Wang Zhao, Yan-Pei Cao, Jiale Xu, Yuejiang Dong, Ying Shan

2024-12-20

DI-PCG: Diffusion-based Efficient Inverse Procedural Content Generation for High-quality 3D Asset Creation

Summary

This paper presents DI-PCG, a new method for creating high-quality 3D assets using a technique called Inverse Procedural Content Generation (PCG). It focuses on efficiently generating the right parameters needed to create desired 3D shapes from images.

What's the problem?

Creating 3D models using procedural content generation can be challenging because it often requires a lot of adjustments to parameters to get the right shapes.

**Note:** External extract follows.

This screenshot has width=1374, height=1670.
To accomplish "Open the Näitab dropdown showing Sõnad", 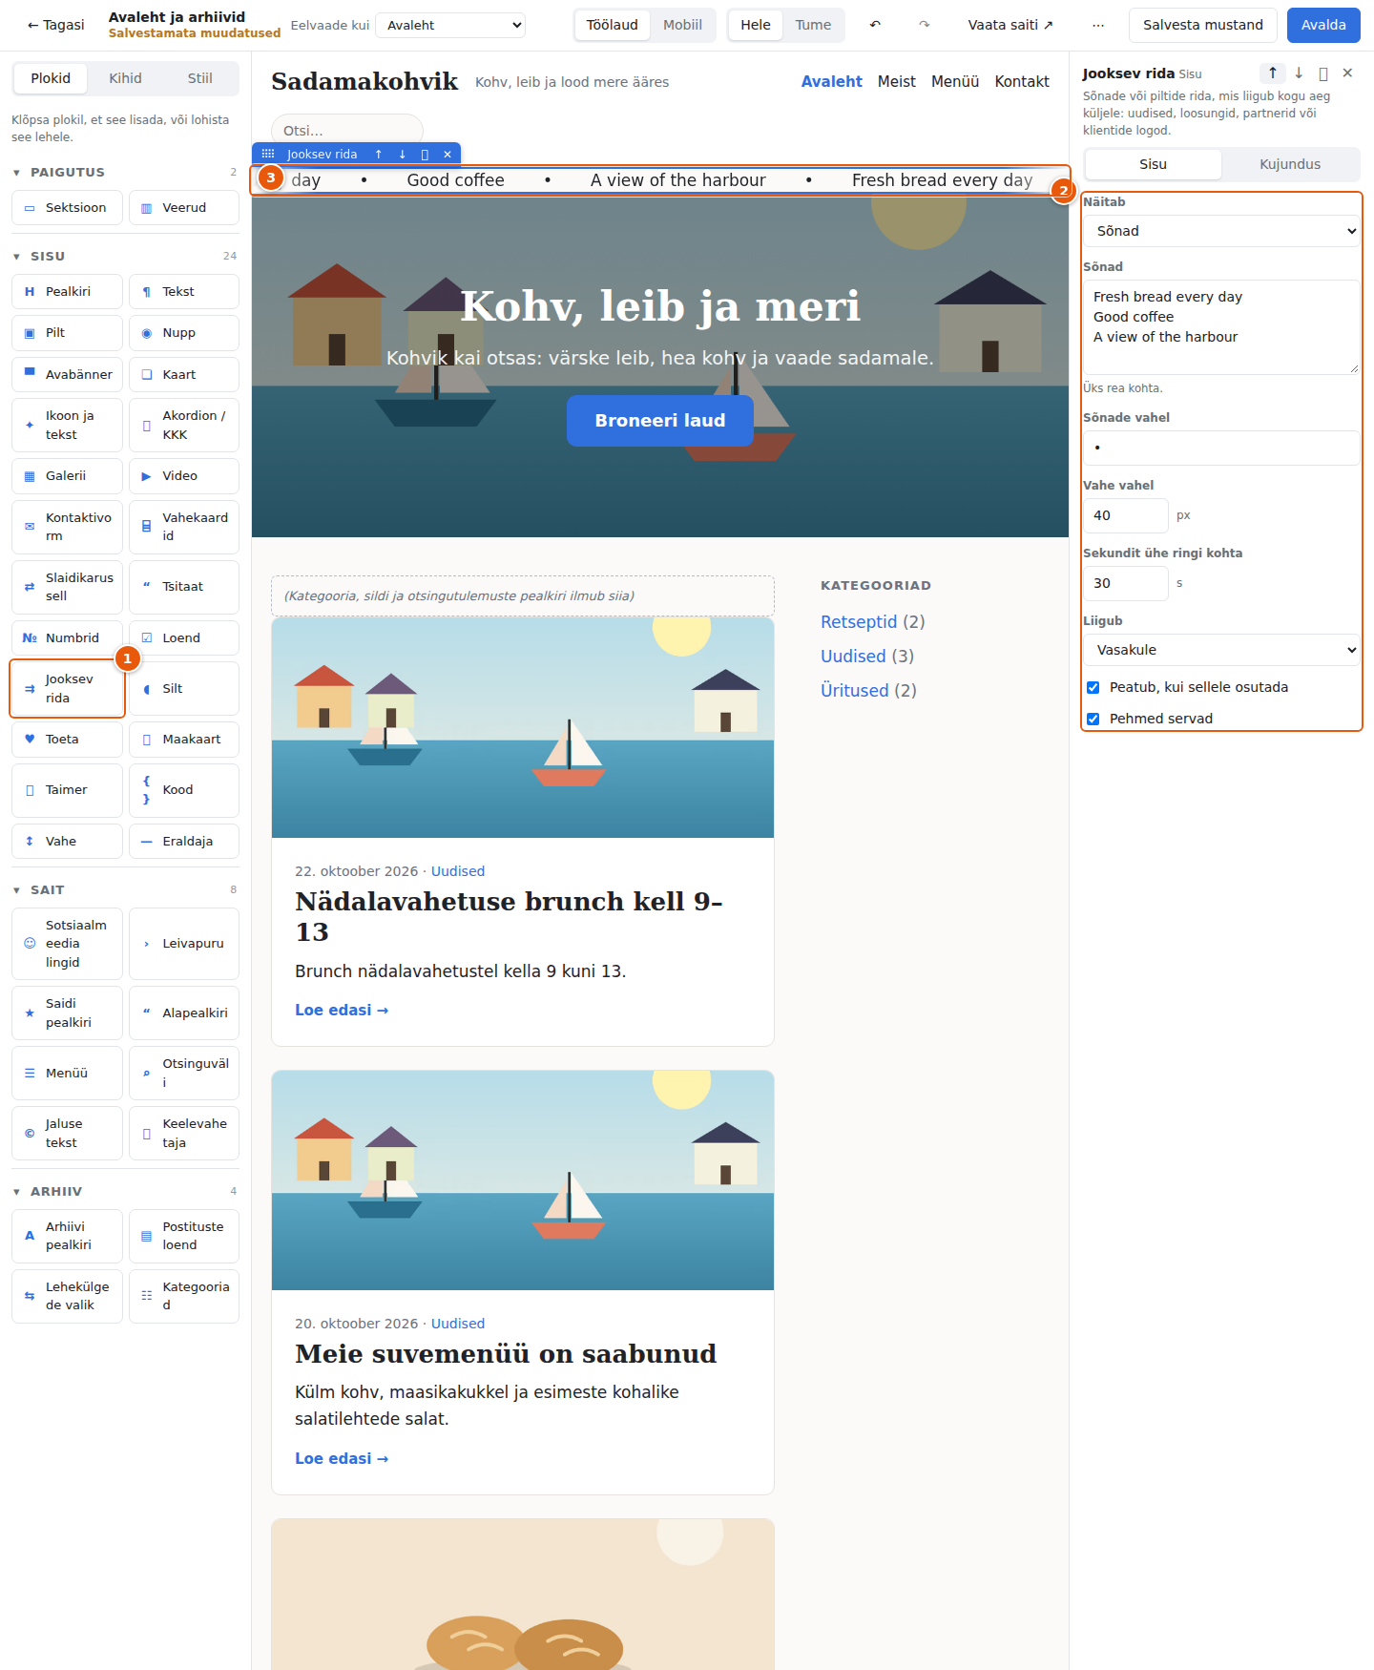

Existing methods either take too long or don't allow for enough control over the final output, making it hard to achieve the desired results.

What's the solution?

DI-PCG introduces a lightweight diffusion transformer model that simplifies this process. Instead of starting from random noise, it uses images as conditions to directly generate the necessary parameters for creating 3D models. This method is efficient, requiring less training time and fewer resources while still producing accurate results. The authors conducted experiments that showed DI-PCG performs well in generating 3D assets from various images.

Why it matters?

This research is significant because it makes it easier and faster to create detailed 3D models, which are essential in fields like gaming, animation, and virtual reality. By improving the efficiency of generating 3D assets, DI-PCG can help artists and developers save time and resources while enhancing the quality of their work.

Abstract

Procedural Content Generation (PCG) is powerful in creating high-quality 3D contents, yet controlling it to produce desired shapes is difficult and often requires extensive parameter tuning. Inverse Procedural Content Generation aims to automatically find the best parameters under the input condition. However, existing sampling-based and neural network-based methods still suffer from numerous sample iterations or limited controllability. In this work, we present DI-PCG, a novel and efficient method for Inverse PCG from general image conditions. At its core is a lightweight diffusion transformer model, where PCG parameters are directly treated as the denoising target and the observed images as conditions to control parameter generation. DI-PCG is efficient and effective. With only 7.6M network parameters and 30 GPU hours to train, it demonstrates superior performance in recovering parameters accurately, and generalizing well to in-the-wild images. Quantitative and qualitative experiment results validate the effectiveness of DI-PCG in inverse PCG and image-to-3D generation tasks. DI-PCG offers a promising approach for efficient inverse PCG and represents a valuable exploration step towards a 3D generation path that models how to construct a 3D asset using parametric models.